# [Task instructions]
Everything from the line with "You are a computer-use" to the final line of the entries, both included, should be restated word for word; please omit the pictures.
····················
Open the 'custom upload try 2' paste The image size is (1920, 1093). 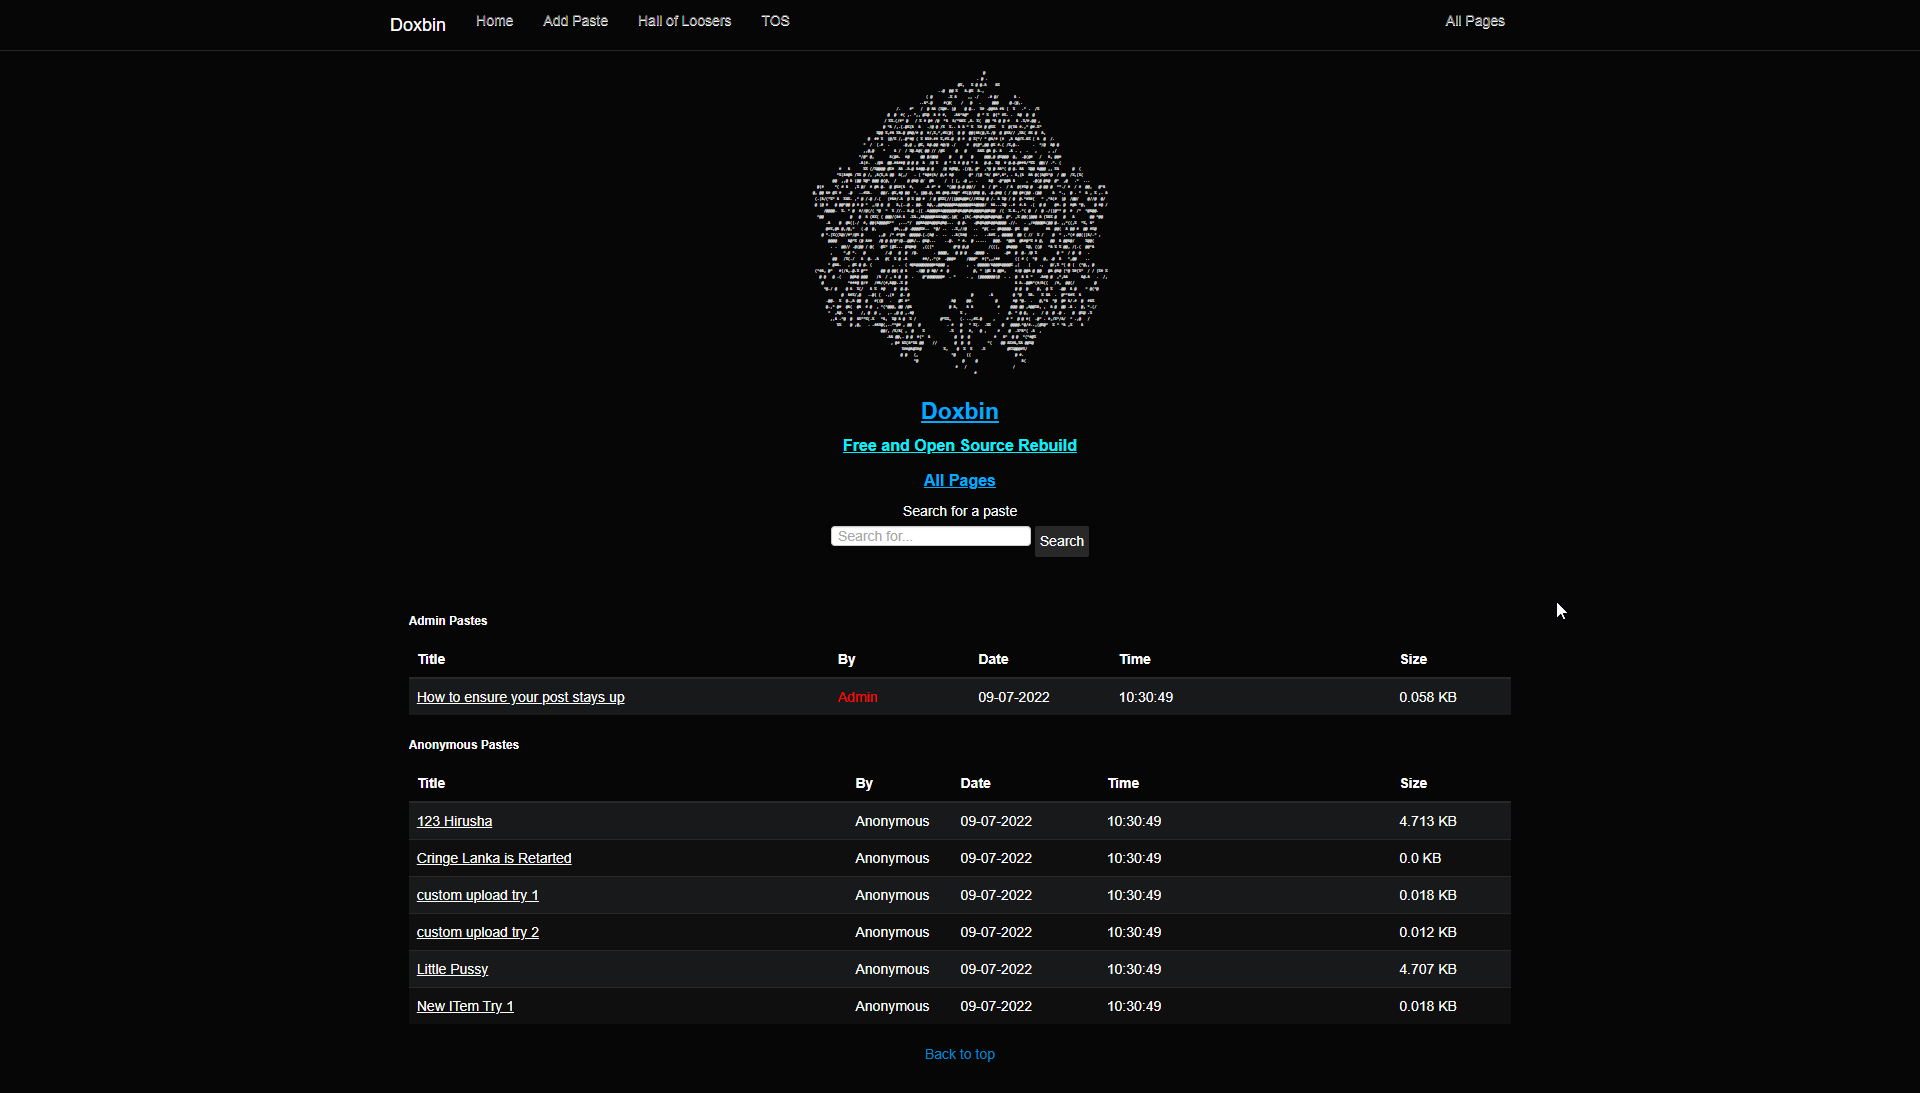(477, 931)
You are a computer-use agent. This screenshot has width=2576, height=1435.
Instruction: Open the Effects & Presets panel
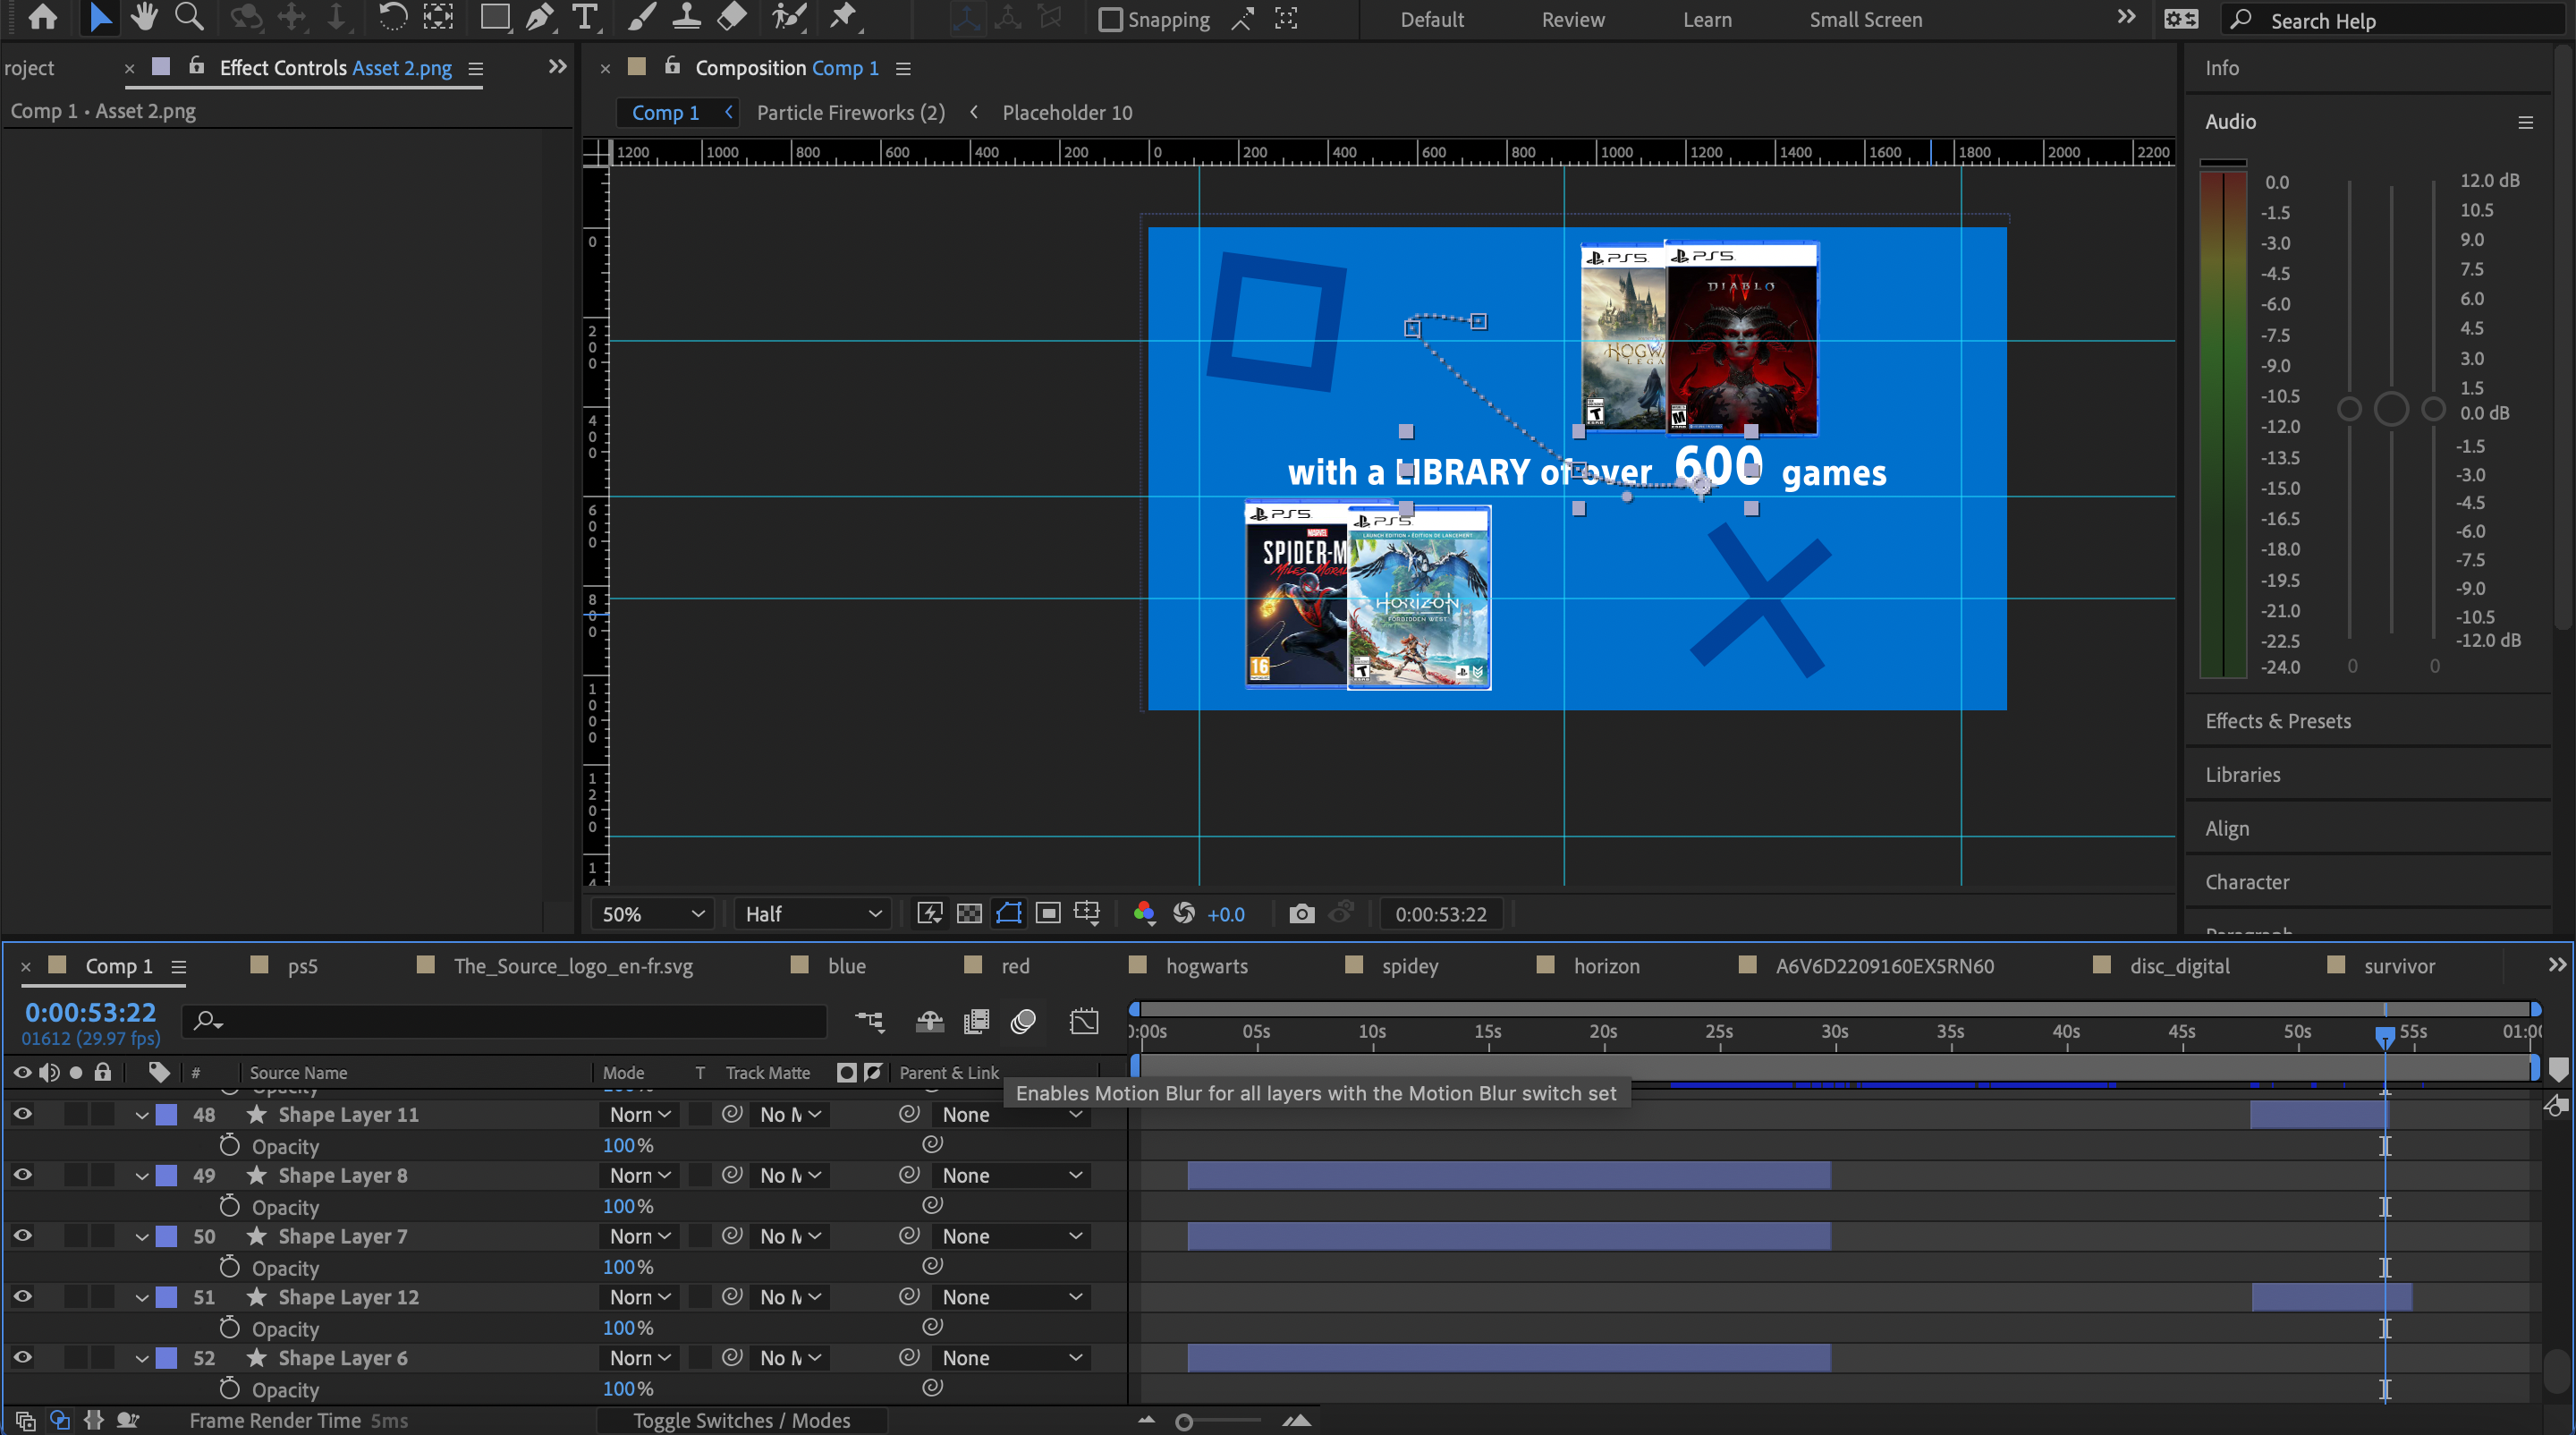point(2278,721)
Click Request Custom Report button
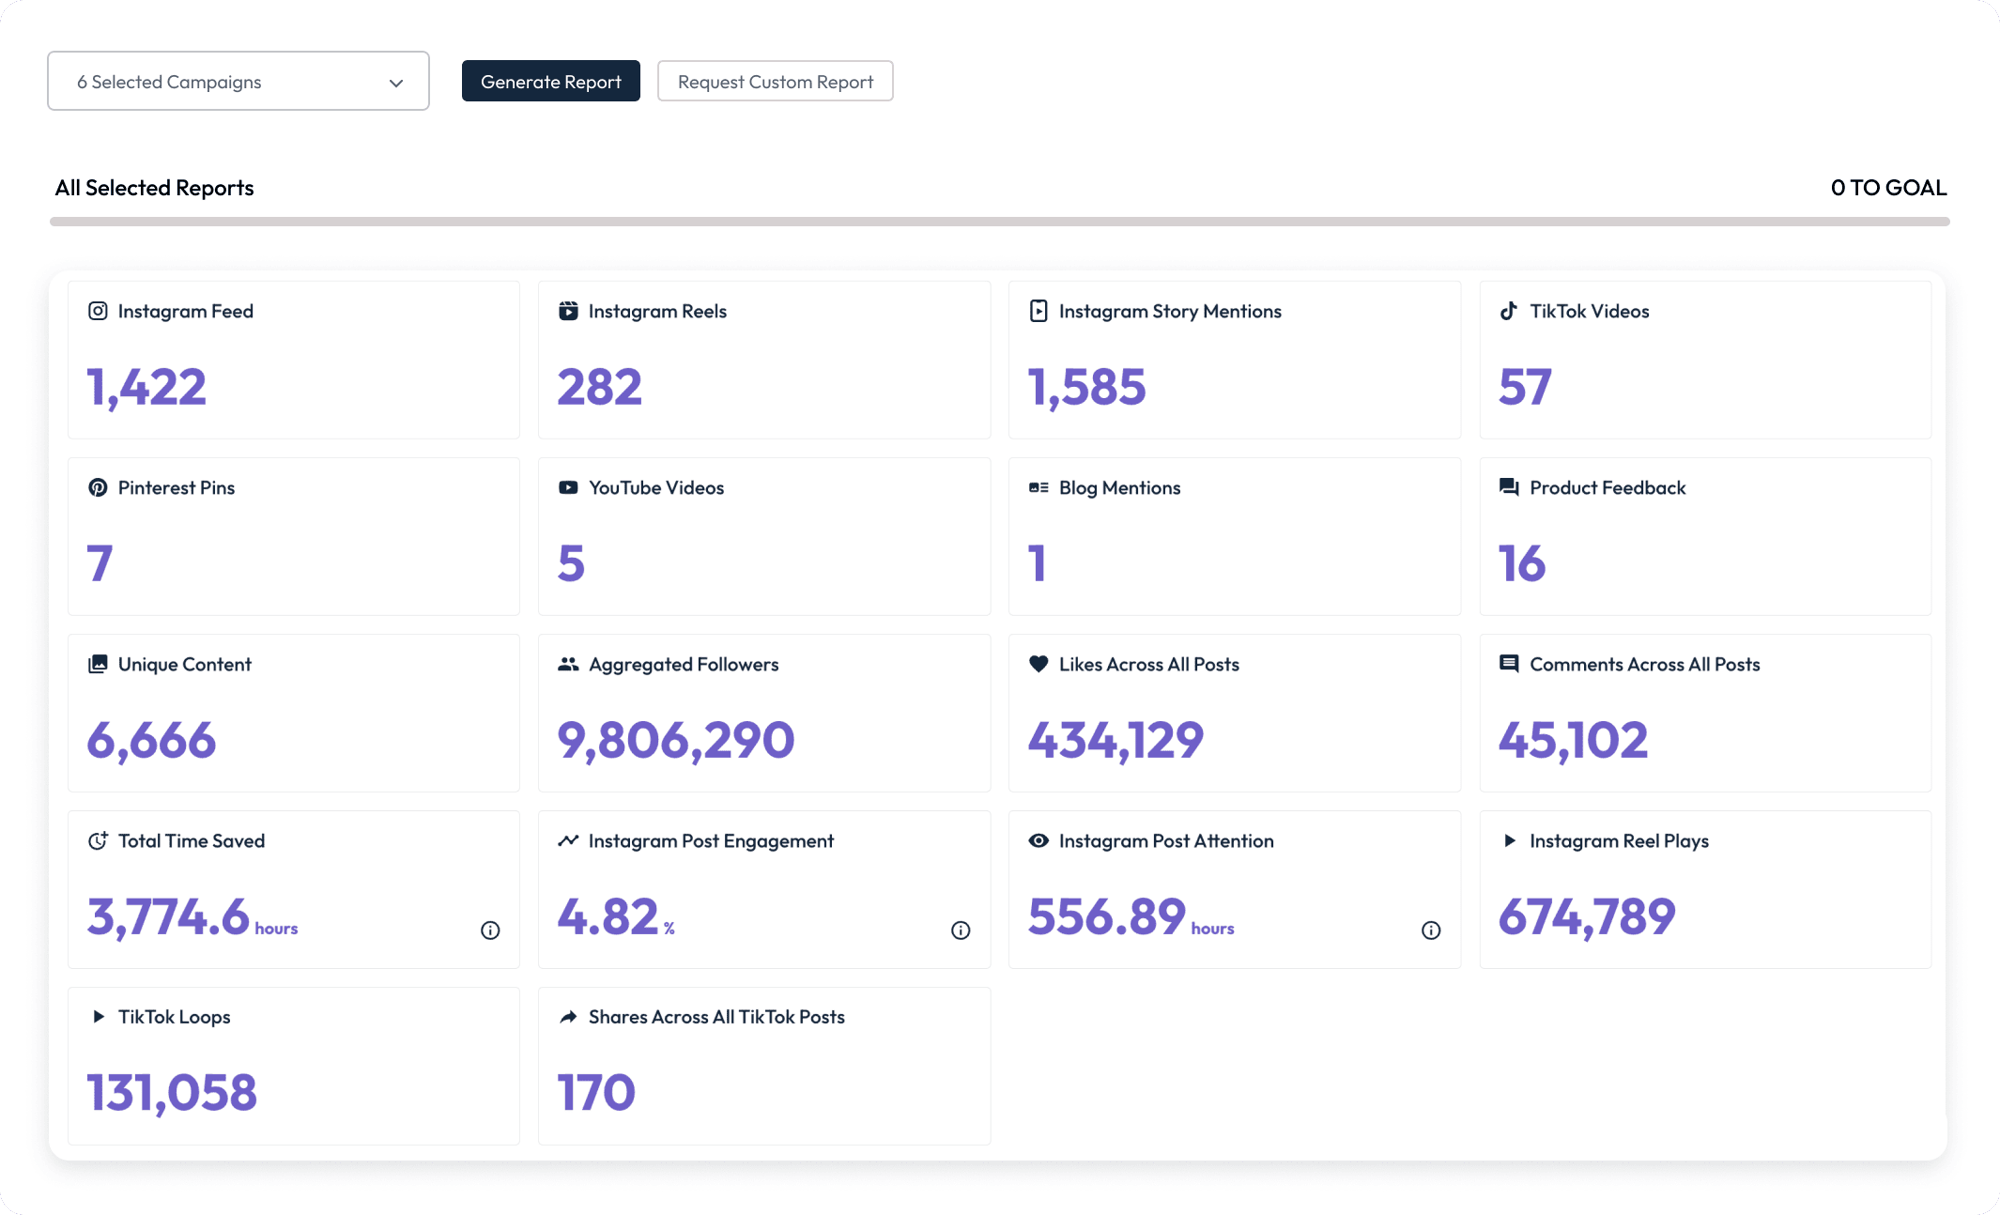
····················
# [Solved problem]
You are a computer-use agent. This screenshot has width=2576, height=1435.
Instruction: Open the Effects & Presets panel
point(2278,721)
Click Request Custom Report button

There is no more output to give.